The differences in the total ROM in the C2/3, C3/4, and C4/5 segments between the asymptomatic participants and patients with postural neck and shoulder pain were significant. The SCM muscle was most active in the extended neck posture, whereas the upper trapezius muscle was most active in the flexed neck posture. This anatomical orientation may require the aforementioned muscles to support the shoulder during forceful arm exertion and lifting. A study found that patients with chronic neck pain demonstrate reduced motion and altered patterns of muscle control in the SCM and upper trapezius muscles during specific coordination tasks [35]. The authors found that workers with pain exhibited relatively high activity in the neck extensor muscles and inability to relax after the tasks. The current study indicated that compared with the asymptomatic participants, the patients with postural neck and shoulder pain had significantly lower intervertebral motion and muscular flexibility around the neck. Moreover, the NDI of the asymptomatic participants was significantly lower but that of the patients with postural neck and shoulder pain had significantly higher. Compared with the asymptomatic participants, the patients with postural neck and shoulder pain possibly had more irritative, tight muscles, and worse blood circulation.

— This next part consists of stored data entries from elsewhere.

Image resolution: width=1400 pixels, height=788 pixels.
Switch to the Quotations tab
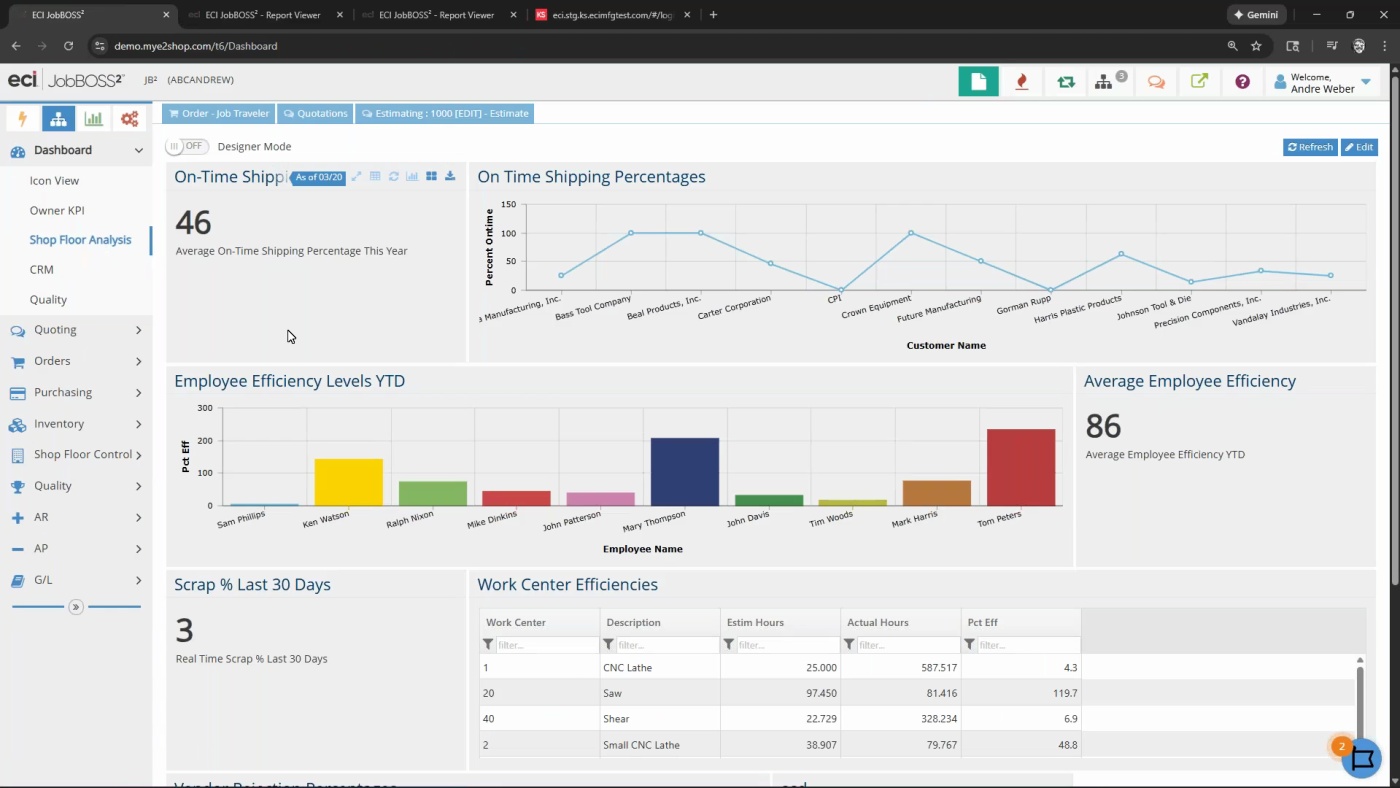(315, 114)
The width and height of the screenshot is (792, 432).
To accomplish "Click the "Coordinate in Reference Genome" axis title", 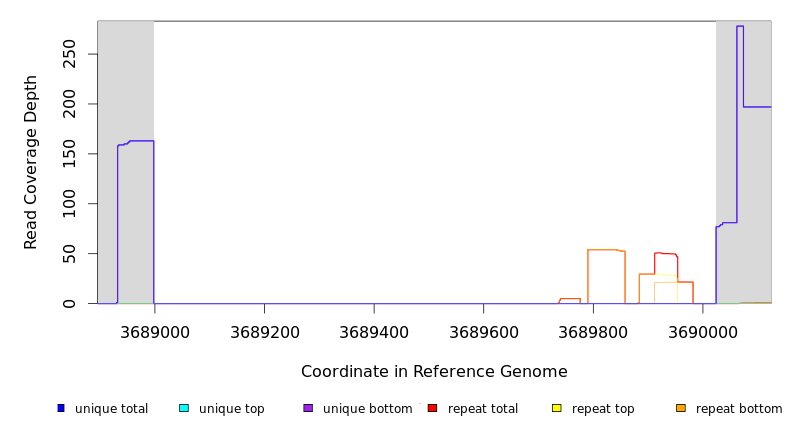I will click(434, 372).
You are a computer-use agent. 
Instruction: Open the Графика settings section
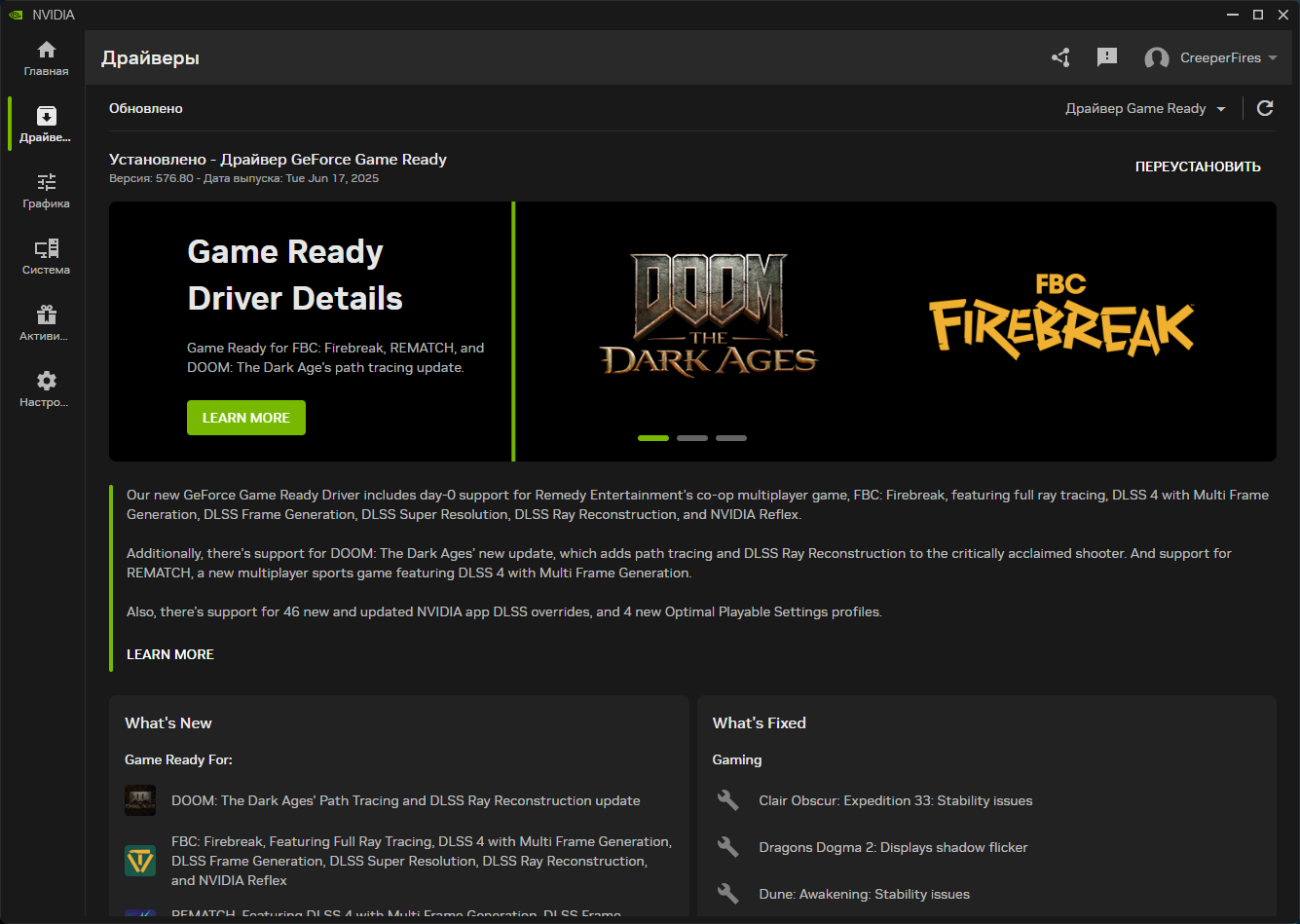coord(45,191)
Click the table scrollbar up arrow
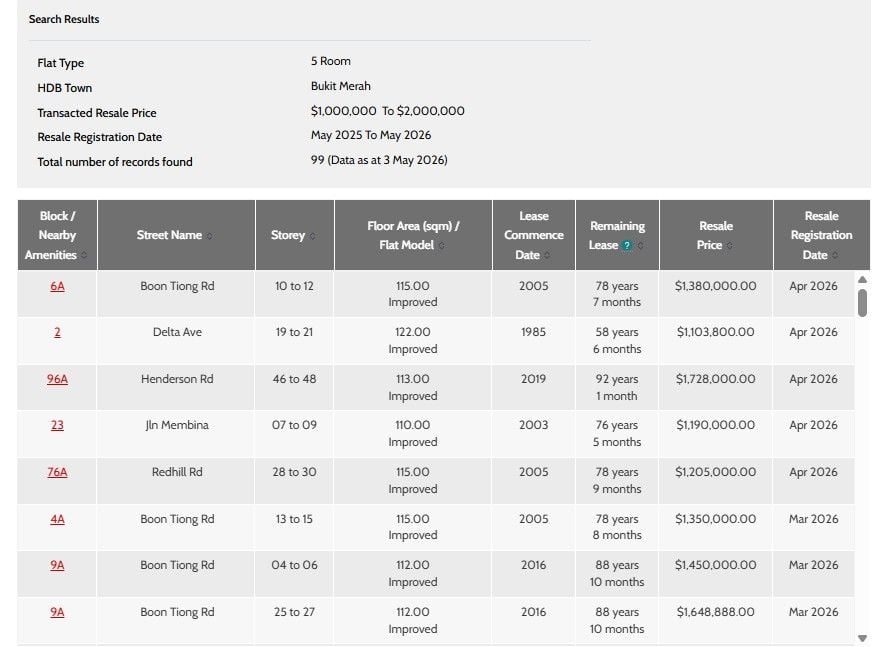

As the massage therapies were effective in increasing active ROM and decreasing overall pain, the higher hyperemia reaction caused by TFM provides indirect evidence of improved microcirculation for the healing effect. This finding revealed that postintervention hyperemia determined through noninvasive LDF could be developed as an indicator for mild and unnoticeable muscle and fascia injuries due to an inappropriate or prolonged static posture. In addition, the patients’ high-blood-flow state should be considered for early treatment if it is related to chronic inflammation and occurs constantly. This is because chronic inflammation has been a well-established risk factor for cardiovascular diseases [36,37]. With the advantages of low radiation and real-time visualization of vertebral segments, videofluoroscopy could be promising, feasible, and highly reliable for clinical and research applications. The quantitative analysis of the intervertebral motion and muscular microcirculation may be employed to diagnose movement abnormalities like hypomobility or hypermobility and to monitor the treatment effect, and it may reveal more complicated or even compensatory movements for the spinal impairment. However, our study focuses only on the participants of similar symptoms and ages. Future researches should expand the subjects across different ages and spinal problems. Another limitation of this study is the sampling depth of LDF which is only to the dermis. To understand the phenomenon in muscles, instruments with deeper diagnosis depth should be applied in the future study. Furthermore, the significance of the regulatory mechanism underlying the acute hyperemia caused by muscular intervention still deserves more researches combined with other physiological characteristics, such as biochemical factors, to obtain a more complete understanding.

5. Conclusions

Our findings can serve as the basis for understanding neck and shoulder pain and the effects of muscular intervention from the microcirculatory aspect. Compared with the asymptomatic participants, the patients with neck and shoulder pain had higher NDI and limited cervical ROM. Simultaneously, the massage-induced responses at the skin microcirculation around the muscles controlling the head and neck posture and motion were considerably vigorous. In addition, from the microcirculatory measurement of resting state, the ischemic and hyperemic skin perfusions were only noted in the patients with pain. With the advantages of safety and non-invasive measurement, LDF could be applied for further research on musculoskeletal disorders with different muscular interventions for developing assessment methods and therapeutic strategies.